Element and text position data
<<<<
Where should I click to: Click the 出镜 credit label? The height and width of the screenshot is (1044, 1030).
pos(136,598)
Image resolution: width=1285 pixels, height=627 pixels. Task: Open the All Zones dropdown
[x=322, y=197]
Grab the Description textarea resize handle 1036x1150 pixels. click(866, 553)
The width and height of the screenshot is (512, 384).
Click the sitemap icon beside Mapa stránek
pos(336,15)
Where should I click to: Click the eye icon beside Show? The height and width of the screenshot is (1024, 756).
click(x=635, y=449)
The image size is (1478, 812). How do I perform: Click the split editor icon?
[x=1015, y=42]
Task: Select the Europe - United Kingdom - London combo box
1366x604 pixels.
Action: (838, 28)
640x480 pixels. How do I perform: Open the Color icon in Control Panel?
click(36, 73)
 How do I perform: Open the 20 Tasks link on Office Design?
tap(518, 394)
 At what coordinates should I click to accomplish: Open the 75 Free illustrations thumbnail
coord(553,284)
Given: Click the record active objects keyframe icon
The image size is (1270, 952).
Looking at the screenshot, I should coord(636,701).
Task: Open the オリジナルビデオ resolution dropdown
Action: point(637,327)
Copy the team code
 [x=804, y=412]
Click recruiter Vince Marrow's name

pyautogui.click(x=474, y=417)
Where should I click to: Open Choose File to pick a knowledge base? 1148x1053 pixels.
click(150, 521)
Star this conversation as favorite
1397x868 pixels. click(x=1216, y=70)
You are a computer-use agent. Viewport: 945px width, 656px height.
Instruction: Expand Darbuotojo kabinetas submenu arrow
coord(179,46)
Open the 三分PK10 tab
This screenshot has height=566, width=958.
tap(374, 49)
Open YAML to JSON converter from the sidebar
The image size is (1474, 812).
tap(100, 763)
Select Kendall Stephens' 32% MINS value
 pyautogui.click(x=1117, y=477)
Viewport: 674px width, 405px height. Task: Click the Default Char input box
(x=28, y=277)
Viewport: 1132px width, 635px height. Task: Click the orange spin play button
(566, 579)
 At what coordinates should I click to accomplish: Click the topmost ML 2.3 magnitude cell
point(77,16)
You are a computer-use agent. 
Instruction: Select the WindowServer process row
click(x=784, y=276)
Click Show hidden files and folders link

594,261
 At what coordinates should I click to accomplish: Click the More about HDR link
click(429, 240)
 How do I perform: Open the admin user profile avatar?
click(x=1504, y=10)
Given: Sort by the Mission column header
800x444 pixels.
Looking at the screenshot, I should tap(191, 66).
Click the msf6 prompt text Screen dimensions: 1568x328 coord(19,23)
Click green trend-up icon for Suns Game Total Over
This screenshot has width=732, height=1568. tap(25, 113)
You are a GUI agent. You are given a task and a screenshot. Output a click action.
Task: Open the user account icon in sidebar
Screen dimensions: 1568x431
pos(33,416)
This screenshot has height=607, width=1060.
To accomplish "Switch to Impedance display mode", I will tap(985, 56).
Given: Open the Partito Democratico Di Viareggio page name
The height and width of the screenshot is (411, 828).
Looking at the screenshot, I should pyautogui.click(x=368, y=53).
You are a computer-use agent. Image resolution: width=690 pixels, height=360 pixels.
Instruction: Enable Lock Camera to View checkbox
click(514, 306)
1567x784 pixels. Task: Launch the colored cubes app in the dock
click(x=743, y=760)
>>>>
(The request)
Rewrite the lines between the one containing "Click green trend-up" and the end of the lines, inclusive, as a two-column CSV with the headers instruction and answer. Each row should hold one instruction and its answer, with every field in double quotes and line breaks replaced by spaces.

(Final result)
instruction,answer
"Click green trend-up icon for Suns Game Total Over","This screenshot has width=732, height=1568. tap(25, 113)"
"You are a GUI agent. You are given a task and a screenshot. Output a click action. Task: Open the user account icon in sidebar Screen dimensions: 1568x431","pos(33,416)"
"This screenshot has height=607, width=1060. To accomplish ""Switch to Impedance display mode"",","I will tap(985, 56)."
"Given: Open the Partito Democratico Di Viareggio page name The height and width of the screenshot is (411, 828).","Looking at the screenshot, I should pyautogui.click(x=368, y=53)."
"You are a computer-use agent. Image resolution: width=690 pixels, height=360 pixels. Instruction: Enable Lock Camera to View checkbox","click(514, 306)"
"1567x784 pixels. Task: Launch the colored cubes app in the dock","click(x=743, y=760)"